My partner had spent many years crafting a prequel to the campaign with the PCs angering the gods and saving the world and becoming the biggest heroes of the realm. Then the heroes retired and we all made new characters who were somehow connected to this group–a bit like their apprentices (my second character was in fact the apprentice of my original character as I keep playing wizards). It was all going to be epic beyond epic…

The ending without a finale was a bit sad especially for my partner because he had been working on that whole thing (after playing that campaign himself in the 90s) for years and it took us so long to get there and then it dies just before the end. Although at our speed it would have taken another 3 years of playing.

Nevertheless I have great memories of this campaign. My original character was named Yashima and I could talk for hours of the adventures that group had.
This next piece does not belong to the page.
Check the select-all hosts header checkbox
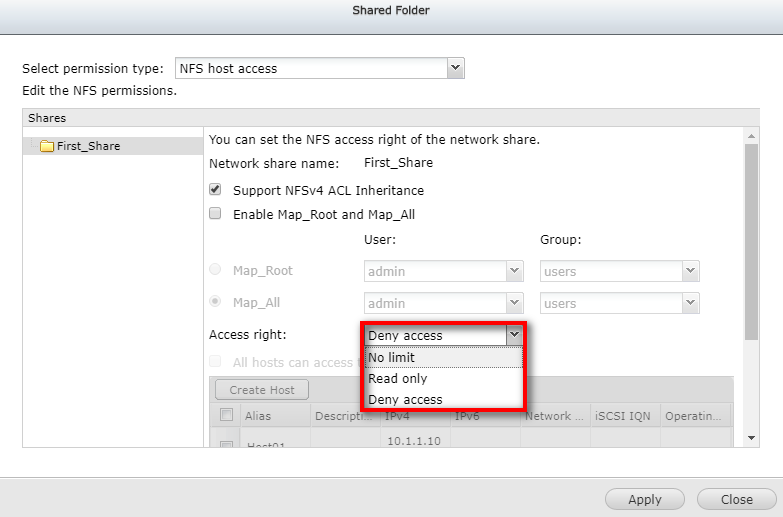The width and height of the screenshot is (783, 517). pos(227,415)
The in-jokes from the campaign will survive for many years to come.

Maybe–at some point we get to revive the thing. I don’t know.

As for other games:

  • I’ve always wanted to run another game of Unknown Armies after finishing my first campaign. I only own 2nd edition because I lost track of the game and nearly fell over backwards when I saw that collector’s edition of 3rd in Quinns’ collection.
  • I’ve been wanting to run a one-shot of Schlock Mercenary because I adore the web-comic and the RPG seems pretty slick and funny.
  • I never got to run the Vampire:tM Giovanni Chronicles
  • There is a second edition Exalted book glaring at me from the shelf. We had a blast with a 1st edition campaign but the DM moved away and that was that… it was the only time ever I played a character that wasn’t the most intelligent (wizard) ever and it was such great fun not having to be smarter than I am… Liannah had a giant sword and she had one easy solution to just about every problem. I had never before known how great roleplaying is when you don’t have to be smart all the time. So I bought 2nd edition and there it is sitting…

Right now I lack the time and energy to get together a group for any of these. These days, I play a lot more board games…

PS: also I bought Dune the boardgame at last year’s SPIEL… I doubt I get to play it before the movie releases… but I really really want to.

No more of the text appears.